2. Kaberle: despite fan hysteria, this is still far from a proven mistake.

3. The rest is a mixed bag, but as you yourself point out, Gainey had the final call here. We do not know which of those decisions Gauthier advocated. It is an oversimplification to blame him for all the errors of the Gainey years.

See, you have to look at the big picture rather than individual errors. The big picture is that Gainey - while far from perfect - restored the credibility and competitiveness of this organization, then boldly blew up a team that collectively quit in 2009, replacing it with a team that went to the semi-finals in 2010 and was thoroughly effective from pole to pole last season. As recently as last spring, one could very plausibly argue that we were a team with a clutch of accomplished, winning veterans and a number of exciting and talented young players: a team not far from contention if we could address a couple of issues (Gomez, size) and get Markov back.

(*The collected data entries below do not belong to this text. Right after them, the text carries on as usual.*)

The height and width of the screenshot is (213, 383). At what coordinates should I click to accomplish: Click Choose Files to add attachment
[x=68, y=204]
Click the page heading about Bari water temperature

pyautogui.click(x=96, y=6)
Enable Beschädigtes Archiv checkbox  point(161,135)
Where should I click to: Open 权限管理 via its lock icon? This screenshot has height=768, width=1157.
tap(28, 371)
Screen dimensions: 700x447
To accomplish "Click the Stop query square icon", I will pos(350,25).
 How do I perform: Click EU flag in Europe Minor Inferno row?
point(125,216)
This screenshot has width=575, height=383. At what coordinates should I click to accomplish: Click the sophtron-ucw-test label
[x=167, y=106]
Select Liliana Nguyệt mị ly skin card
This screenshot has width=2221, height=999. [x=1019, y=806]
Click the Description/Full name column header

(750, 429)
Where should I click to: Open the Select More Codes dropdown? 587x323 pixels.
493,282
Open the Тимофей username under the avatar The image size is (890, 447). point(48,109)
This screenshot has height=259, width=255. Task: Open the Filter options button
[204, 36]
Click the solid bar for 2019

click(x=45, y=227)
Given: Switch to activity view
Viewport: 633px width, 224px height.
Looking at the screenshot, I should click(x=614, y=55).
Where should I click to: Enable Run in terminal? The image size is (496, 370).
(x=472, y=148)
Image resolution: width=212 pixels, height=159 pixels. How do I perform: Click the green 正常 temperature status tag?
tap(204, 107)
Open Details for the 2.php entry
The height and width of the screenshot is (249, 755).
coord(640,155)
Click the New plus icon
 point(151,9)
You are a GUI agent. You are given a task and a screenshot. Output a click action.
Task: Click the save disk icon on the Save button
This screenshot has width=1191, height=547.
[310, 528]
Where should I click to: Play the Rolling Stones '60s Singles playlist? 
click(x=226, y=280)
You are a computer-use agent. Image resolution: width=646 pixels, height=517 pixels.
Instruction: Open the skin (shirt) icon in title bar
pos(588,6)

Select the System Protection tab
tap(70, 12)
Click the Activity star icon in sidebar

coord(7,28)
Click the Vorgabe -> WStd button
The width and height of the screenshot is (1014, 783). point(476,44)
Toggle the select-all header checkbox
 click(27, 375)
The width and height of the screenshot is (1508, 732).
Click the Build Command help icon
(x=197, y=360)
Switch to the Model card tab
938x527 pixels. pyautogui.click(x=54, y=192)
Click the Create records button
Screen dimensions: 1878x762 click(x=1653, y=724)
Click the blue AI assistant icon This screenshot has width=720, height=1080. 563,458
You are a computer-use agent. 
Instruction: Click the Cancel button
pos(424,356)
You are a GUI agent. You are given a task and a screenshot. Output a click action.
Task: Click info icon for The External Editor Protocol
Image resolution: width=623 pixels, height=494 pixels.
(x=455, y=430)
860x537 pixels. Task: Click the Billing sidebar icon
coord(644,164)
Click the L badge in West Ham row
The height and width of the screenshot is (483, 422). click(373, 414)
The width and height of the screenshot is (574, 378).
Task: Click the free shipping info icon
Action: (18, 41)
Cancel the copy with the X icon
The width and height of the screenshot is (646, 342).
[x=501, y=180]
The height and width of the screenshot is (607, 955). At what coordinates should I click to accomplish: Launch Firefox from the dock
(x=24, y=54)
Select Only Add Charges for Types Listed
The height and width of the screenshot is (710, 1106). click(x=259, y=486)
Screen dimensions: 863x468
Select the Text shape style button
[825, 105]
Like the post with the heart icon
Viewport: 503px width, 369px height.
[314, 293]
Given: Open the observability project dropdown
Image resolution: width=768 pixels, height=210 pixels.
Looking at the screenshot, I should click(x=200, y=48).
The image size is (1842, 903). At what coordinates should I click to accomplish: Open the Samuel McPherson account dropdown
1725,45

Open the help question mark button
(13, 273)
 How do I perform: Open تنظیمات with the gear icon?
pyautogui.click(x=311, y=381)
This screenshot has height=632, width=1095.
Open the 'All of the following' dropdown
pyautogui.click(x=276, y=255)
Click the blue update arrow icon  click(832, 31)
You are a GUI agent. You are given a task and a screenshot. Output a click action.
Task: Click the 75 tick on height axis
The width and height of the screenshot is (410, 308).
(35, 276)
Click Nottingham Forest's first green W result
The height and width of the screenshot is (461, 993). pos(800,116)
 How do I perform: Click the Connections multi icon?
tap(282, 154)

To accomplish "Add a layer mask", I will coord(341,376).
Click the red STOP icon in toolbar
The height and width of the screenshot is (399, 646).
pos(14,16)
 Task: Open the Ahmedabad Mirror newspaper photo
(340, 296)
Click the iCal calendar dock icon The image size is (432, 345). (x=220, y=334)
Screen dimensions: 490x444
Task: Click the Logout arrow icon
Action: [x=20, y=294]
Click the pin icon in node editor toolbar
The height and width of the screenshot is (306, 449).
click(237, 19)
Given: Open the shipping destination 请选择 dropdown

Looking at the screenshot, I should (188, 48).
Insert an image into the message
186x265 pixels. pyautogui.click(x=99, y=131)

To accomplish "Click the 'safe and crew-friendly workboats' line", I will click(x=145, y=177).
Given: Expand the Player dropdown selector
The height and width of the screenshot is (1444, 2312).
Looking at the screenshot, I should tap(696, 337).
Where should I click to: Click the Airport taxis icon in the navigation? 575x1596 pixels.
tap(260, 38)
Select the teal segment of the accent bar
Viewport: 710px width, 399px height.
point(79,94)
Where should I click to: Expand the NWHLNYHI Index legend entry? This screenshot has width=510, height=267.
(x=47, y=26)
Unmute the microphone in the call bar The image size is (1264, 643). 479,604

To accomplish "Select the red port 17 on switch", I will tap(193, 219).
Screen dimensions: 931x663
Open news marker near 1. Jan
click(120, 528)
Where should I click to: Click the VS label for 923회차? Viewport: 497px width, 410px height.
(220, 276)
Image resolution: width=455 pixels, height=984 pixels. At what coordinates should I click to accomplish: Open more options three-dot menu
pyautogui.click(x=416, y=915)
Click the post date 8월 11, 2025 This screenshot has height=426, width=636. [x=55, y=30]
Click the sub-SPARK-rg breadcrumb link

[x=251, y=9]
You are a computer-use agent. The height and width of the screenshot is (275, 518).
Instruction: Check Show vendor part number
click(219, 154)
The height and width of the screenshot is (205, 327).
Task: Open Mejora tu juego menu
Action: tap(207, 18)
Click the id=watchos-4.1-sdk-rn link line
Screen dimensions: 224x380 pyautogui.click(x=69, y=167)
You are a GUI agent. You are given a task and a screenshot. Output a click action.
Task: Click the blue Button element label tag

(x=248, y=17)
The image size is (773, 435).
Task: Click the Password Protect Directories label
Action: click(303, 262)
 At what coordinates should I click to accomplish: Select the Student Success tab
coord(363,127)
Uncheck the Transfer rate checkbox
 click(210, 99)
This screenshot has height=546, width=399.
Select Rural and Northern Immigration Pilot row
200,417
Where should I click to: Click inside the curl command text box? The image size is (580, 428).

Because of this meltdown, people have completely forgotten that bigger picture. Good players like Gio and Cammy and even Kaberle are being dismissed as permanent garbage. Optimism around Subban and even MaxPac has dissolved into grousing and blaming. Injuries have put the kibosh on Markov and any possibility of resolving the Gomez situation one way or the other. The dominant narrative is now that this team sucks and has sucked all along. It's not true, though; and it's short-term thinking, missing the forest for the trees, that makes it seem so.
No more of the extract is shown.